-- BEGIN EXTRACT TO READ --

For more than a decade, we've treated parking as a classic market: supply (spaces), demand (vehicles), and price all working in equilibrium. If demand is too high and spaces are hard to find, raise the price. If spots are sitting empty, lower it. It's Econ 101.
You've seen the graph before. As price goes up, demand goes down. Where the supply and demand curves intersect, we get the ideal market rate.

Here's how it typically works in municipal parking:

The supply of on-street spaces is effectively static, so we adjust pricing to influence demand. The goal is often to maintain target occupancy — typically somewhere between 70 and 90 percent — so there's a space open on each block.
In theory, this approach makes sense. In practice, it often doesn't work the way we expect.
When price goes up, so does demand
This isn't supposed to happen. But it does.
In the classic Econ market, higher prices reduce demand. That's the logic we've been applying to rate adjustments: tweak the cost to nudge occupancy up or down. But when we look at actual data, we see something different — parking doesn't respond the way the theory says it should.

-- END EXTRACT TO READ --

PROBLEMS TO SOLVE:
**1.** What target occupancy range does the passage on parking prices give for on-street spaces?
**2.** Duplicate the stretch of the passage on parking prices from "Here's how it" through "says it should.".

-- BEGIN LISTING --

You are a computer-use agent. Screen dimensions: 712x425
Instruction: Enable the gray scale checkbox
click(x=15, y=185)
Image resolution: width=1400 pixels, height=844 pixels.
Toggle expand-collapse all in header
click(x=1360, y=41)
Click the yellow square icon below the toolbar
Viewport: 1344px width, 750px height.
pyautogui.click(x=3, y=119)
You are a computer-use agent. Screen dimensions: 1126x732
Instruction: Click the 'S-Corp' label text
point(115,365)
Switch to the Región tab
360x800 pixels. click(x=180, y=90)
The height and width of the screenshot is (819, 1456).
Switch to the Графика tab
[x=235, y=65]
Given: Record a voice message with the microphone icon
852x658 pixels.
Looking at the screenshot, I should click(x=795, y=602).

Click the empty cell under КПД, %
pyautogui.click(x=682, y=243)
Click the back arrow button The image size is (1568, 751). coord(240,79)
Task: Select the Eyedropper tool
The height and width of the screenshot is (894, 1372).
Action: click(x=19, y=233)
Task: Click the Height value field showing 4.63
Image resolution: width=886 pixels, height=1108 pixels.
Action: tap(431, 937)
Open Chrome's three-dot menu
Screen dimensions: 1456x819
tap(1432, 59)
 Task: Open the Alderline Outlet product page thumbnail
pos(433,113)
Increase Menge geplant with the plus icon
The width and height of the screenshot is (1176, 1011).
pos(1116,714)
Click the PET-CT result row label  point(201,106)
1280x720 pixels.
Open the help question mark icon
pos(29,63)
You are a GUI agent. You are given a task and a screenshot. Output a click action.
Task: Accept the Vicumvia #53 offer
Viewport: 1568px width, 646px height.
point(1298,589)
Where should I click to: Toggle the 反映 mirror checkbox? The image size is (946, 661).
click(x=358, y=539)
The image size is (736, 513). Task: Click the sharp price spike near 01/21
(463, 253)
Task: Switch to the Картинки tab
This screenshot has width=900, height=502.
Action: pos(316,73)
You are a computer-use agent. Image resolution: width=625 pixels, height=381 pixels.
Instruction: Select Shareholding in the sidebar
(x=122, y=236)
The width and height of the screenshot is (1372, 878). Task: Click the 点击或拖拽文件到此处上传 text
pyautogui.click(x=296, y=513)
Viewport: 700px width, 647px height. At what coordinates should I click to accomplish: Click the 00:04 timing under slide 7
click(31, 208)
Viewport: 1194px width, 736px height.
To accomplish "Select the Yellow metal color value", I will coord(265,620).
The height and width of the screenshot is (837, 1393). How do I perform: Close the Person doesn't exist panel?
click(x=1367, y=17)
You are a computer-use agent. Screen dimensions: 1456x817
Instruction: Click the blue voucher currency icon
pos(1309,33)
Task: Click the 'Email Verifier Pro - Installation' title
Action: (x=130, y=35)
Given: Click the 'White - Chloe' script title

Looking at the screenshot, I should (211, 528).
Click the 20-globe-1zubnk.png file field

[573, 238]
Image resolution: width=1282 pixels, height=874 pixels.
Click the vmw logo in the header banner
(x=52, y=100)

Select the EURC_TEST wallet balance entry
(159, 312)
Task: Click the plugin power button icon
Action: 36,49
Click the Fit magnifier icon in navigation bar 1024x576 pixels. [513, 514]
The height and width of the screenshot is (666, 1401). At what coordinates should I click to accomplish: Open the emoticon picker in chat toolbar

-- END LISTING --

RESPONSES BY TASK:
**1.** Typically somewhere between 70 and 90 percent.

**2.**
Here's how it typically works in municipal parking:

The supply of on-street spaces is effectively static, so we adjust pricing to influence demand. The goal is often to maintain target occupancy — typically somewhere between 70 and 90 percent — so there's a space open on each block.
In theory, this approach makes sense. In practice, it often doesn't work the way we expect.
When price goes up, so does demand
This isn't supposed to happen. But it does.
In the classic Econ market, higher prices reduce demand. That's the logic we've been applying to rate adjustments: tweak the cost to nudge occupancy up or down. But when we look at actual data, we see something different — parking doesn't respond the way the theory says it should.